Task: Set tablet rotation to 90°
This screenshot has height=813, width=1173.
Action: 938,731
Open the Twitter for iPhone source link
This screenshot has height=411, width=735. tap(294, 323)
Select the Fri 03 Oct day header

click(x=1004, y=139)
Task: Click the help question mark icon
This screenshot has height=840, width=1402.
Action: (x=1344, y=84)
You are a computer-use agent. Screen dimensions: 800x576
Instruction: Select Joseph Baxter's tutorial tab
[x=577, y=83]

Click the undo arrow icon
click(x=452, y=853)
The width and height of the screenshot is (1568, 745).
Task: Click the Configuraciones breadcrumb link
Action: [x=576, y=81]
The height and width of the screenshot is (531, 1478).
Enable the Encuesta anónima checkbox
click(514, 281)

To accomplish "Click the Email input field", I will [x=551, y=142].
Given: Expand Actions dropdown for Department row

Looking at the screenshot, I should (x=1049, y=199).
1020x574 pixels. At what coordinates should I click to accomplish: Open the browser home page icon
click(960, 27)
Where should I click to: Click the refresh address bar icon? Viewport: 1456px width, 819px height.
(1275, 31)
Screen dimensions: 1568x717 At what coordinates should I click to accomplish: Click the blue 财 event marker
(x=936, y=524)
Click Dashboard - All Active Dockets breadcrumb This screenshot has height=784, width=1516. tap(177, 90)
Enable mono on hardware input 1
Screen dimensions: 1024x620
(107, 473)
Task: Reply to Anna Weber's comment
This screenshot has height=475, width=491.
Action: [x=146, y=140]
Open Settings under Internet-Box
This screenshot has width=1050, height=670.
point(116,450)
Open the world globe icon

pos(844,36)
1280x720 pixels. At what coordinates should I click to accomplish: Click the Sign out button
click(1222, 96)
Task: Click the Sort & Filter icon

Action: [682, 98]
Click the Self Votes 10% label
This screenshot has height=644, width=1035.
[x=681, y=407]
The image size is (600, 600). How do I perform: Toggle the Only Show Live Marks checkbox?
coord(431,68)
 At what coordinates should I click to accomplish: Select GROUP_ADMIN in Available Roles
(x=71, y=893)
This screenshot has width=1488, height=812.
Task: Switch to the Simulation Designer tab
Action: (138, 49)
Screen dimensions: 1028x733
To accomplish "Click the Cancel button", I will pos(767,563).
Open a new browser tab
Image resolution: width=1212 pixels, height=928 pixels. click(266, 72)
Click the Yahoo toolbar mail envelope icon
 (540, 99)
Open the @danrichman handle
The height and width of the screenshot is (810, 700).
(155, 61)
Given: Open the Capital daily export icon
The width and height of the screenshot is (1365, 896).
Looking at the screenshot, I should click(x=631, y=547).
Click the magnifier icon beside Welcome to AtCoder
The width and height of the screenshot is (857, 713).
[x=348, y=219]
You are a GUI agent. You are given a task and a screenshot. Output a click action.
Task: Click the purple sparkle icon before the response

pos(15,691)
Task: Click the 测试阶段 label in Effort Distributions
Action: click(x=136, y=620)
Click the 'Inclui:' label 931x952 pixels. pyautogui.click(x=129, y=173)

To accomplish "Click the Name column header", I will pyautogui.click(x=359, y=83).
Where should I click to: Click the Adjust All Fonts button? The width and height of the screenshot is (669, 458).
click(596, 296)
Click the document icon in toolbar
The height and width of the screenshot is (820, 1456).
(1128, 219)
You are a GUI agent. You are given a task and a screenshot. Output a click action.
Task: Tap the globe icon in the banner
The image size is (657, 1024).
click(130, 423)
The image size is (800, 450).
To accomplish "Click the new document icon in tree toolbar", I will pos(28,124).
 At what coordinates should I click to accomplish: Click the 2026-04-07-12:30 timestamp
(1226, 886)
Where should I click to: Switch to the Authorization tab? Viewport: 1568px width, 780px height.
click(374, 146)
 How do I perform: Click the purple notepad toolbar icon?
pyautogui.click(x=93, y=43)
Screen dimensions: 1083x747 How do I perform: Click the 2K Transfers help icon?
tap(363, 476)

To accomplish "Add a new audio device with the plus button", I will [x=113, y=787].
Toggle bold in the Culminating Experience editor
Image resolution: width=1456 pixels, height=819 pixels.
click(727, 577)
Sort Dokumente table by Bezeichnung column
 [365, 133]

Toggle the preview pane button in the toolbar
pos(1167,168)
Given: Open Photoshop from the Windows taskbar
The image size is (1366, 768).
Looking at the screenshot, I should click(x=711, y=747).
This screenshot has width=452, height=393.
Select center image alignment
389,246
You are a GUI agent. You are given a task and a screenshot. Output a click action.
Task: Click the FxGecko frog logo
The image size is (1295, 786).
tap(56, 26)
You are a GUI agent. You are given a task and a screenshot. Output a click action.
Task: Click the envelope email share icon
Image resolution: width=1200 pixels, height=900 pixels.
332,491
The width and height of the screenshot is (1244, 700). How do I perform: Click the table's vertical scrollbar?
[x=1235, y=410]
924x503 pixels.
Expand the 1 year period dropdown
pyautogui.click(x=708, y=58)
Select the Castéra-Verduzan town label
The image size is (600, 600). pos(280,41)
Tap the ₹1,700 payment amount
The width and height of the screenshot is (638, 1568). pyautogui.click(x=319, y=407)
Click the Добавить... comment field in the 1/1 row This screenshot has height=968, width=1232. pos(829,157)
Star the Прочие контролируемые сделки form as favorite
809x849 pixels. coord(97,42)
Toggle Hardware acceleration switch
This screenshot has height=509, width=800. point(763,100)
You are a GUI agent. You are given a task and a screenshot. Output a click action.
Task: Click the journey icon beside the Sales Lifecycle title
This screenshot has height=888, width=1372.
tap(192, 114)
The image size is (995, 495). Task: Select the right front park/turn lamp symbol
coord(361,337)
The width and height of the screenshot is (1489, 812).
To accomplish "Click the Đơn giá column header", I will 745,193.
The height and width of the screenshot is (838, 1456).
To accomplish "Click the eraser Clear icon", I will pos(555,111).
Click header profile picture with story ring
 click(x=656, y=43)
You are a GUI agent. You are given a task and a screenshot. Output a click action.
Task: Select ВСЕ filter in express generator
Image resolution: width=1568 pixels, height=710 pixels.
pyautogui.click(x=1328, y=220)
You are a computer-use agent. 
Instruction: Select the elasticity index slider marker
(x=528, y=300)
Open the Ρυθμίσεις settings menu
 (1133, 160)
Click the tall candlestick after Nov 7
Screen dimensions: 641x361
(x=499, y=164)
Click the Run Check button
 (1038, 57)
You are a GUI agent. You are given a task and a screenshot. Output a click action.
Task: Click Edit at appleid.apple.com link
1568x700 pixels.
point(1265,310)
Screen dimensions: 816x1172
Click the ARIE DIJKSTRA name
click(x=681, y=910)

******************************

Copy out the stretch of the listing from the line that contains "Click the 'Inclui:'" through the line that contains "(1226, 886)", including both of those lines.

Click the 'Inclui:' label 931x952 pixels. pyautogui.click(x=129, y=173)

To accomplish "Click the Name column header", I will pyautogui.click(x=359, y=83).
Where should I click to: Click the Adjust All Fonts button? The width and height of the screenshot is (669, 458).
click(596, 296)
Click the document icon in toolbar
The height and width of the screenshot is (820, 1456).
(1128, 219)
You are a GUI agent. You are given a task and a screenshot. Output a click action.
Task: Tap the globe icon in the banner
The image size is (657, 1024).
click(130, 423)
The image size is (800, 450).
To accomplish "Click the new document icon in tree toolbar", I will pos(28,124).
 At what coordinates should I click to accomplish: Click the 2026-04-07-12:30 timestamp
(1226, 886)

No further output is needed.